About an hour later we arrived at a church. The smell of soup and destitution was in the air, behind a cauldron stood a vicar, stirring the pot absentmindedly. Beside his stood a white, ghost of a girl, a living skeleton, with bones in her cheeks where her smile should be. Queuing in front of the caudron was a long line of tramps and travellers like ourselves.
“Knew this place would still be serving,” Cecil said, “best vicar in London is this one, never preaches, just gives you food and a blanket when you needs it. Not as good as your duvet min,” he said to John, “never known so many togs.”
The food was just soup and a stockish biscuit, it wasn’t clear whether this was meant to be eaten with the soup in place of bread, or as a desert, but given the circumstances there were no complaints. We snuck a couple of spare biscuits into our coat pockets. The vicar saw me and smiled conspiratorially. It’s always disconcerting when a man of the cloth winks at you when he catches you stealing. A similar thing had happened to me when I tried my hand shoplifting as a child and I vowed to myself I would never steal again.
Eventually we were ready to set off. I won’t describe the rest of the journey in detail, nor repeat the fascinating stories Cecil told en route, there isn’t enough space to cover everything here. Just to say that we trudged somewhere in the region of eighteen miles over the course of the day, resting only briefly and occasionally, with just the biscuits the vicar had given us to fuel us through the journey.
Every rest break John would take out his phone and call his wife and kids, letting them know we were making good time and would soon be safely back with them.
The streets continued to be eerie and empty even as we reached the outskirts of the city. Who would have thought that the fear of the tiger would extend this far, it was as if the tiger were a virus which had spread through London and beyond.
After a long, hard walk we finally reached our destination for the day, a second soup kitchen. This was less well attended than the first, but even more welcome, we were starving hungry by then. We ate in silence, but afterwards started talking to a group of Cecil’s friends. We were looking for somewhere to ‘pitch our duvets’ as John put it and it was agreed that it would be safer to join a large group, so we followed them to their camp under a railway bridge, where a raging fire was soon roaring.
With full bellies and tired feet we were nevertheless enthralled by the yarns and stories told by the collection of vagrants, hobos, tramps, bums and gentlemen of the road (they each had their preferred term). We watched the sun set and the moon appear and the moon become encamped behind a cloud, all was darkness bar the faint amber embers of the dwindled fire.

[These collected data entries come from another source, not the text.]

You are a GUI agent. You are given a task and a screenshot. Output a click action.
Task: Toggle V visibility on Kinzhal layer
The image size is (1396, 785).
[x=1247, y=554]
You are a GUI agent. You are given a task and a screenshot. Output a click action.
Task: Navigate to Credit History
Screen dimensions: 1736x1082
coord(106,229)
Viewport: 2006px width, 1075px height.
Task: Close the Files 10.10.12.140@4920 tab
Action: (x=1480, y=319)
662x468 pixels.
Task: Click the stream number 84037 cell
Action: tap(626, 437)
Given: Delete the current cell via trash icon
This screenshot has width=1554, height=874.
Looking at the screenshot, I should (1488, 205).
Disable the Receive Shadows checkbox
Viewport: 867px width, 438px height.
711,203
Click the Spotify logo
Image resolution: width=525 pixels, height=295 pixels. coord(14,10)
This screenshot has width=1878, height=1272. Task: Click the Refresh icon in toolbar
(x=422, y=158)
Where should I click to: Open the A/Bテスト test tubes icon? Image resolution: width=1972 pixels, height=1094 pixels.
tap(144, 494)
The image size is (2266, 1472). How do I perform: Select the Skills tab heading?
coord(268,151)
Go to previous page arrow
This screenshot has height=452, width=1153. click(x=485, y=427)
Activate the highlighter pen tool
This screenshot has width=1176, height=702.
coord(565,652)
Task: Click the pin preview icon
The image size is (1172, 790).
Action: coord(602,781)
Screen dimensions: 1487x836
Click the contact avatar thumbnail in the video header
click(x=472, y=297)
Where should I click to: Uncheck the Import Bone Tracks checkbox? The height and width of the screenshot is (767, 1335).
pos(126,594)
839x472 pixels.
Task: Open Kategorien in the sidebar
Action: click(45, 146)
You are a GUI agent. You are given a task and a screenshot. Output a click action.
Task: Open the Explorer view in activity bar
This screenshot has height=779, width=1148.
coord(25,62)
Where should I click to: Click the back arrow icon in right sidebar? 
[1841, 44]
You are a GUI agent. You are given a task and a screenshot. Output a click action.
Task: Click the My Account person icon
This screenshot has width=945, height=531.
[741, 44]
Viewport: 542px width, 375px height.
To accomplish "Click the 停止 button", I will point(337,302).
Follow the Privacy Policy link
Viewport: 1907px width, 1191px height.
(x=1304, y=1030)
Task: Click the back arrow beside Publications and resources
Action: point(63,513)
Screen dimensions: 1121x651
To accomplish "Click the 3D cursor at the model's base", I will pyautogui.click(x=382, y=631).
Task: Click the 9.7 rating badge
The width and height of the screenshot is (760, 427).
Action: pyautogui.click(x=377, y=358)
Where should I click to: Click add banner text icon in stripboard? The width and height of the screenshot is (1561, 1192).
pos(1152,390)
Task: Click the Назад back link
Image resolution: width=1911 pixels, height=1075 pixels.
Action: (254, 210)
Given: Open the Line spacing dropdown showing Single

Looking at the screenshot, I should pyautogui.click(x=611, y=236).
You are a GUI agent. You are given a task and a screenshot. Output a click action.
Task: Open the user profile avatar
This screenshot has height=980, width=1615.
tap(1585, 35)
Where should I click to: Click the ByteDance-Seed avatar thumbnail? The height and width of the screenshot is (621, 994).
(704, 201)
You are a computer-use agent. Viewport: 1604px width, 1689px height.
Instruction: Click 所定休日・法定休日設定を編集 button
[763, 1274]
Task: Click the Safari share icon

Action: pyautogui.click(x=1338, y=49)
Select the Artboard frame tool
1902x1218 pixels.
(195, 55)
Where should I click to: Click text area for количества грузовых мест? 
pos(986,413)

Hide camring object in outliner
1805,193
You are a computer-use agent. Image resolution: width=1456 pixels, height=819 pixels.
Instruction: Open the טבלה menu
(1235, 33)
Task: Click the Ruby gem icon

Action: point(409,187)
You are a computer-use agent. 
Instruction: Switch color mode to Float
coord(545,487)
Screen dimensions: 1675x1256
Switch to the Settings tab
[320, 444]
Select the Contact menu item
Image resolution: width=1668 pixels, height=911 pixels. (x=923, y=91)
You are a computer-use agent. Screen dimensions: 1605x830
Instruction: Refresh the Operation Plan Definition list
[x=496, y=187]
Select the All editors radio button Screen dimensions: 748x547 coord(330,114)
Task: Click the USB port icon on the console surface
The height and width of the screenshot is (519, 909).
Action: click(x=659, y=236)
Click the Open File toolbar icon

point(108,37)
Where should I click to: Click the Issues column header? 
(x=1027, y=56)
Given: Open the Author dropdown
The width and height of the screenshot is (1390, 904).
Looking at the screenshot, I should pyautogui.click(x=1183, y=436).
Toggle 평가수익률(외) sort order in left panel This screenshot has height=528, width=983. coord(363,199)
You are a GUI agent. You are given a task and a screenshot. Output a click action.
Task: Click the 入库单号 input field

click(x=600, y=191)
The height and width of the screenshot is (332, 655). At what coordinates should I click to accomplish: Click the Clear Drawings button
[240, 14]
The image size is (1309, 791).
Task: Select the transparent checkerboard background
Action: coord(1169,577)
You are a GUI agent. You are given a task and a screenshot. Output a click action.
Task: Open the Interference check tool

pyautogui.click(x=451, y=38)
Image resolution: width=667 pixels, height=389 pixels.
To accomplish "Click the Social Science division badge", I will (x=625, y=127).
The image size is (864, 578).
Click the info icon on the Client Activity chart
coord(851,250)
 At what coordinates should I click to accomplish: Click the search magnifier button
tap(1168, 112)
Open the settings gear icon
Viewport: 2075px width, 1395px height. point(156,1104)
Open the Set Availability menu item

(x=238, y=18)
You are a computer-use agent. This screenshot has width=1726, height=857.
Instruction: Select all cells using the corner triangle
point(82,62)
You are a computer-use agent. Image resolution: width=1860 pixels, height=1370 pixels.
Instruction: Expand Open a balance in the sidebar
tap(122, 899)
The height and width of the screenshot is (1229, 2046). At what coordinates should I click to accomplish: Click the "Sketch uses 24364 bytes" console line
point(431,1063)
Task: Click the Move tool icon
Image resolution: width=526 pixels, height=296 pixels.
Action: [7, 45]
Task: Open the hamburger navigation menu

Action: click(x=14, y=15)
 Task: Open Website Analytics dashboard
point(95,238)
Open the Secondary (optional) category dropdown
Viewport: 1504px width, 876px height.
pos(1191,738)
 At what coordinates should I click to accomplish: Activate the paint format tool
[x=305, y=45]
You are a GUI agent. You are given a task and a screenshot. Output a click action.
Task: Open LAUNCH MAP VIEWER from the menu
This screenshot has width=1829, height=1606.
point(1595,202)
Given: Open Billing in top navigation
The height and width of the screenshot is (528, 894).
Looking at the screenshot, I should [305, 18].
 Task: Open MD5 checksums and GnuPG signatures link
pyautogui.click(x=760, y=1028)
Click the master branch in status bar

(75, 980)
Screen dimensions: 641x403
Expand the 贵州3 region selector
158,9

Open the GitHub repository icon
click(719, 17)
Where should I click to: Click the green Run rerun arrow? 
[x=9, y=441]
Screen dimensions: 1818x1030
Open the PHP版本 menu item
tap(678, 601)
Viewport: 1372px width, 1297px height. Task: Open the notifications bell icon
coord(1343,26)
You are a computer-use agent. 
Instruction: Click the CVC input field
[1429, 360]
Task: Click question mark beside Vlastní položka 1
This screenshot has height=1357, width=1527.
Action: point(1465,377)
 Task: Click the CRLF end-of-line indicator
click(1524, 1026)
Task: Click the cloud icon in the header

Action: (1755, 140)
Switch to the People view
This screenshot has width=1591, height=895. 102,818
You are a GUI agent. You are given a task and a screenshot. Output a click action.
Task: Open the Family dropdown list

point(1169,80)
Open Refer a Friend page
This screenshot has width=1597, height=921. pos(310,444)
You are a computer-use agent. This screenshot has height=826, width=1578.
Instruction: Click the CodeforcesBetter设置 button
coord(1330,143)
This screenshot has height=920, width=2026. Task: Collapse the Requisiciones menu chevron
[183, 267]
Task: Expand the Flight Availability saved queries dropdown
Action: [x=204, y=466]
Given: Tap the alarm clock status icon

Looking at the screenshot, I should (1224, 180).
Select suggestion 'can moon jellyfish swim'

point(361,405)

And still we talked. My life, the daily trek to work and back, seemed so lacking compared to those around me. One man, a distant kinsman of the Danish royal family, described in sparkling prose his fall from grace, another man described the failure of six separate marriages, the collapse of which had eventually driven him to the streets. I heard tale after tale of fights, journeys, discoveries, loneliness and revenge.
With mind buzzing I eventually crawled under the duvet I shared with John and we settled into an uneven sleep.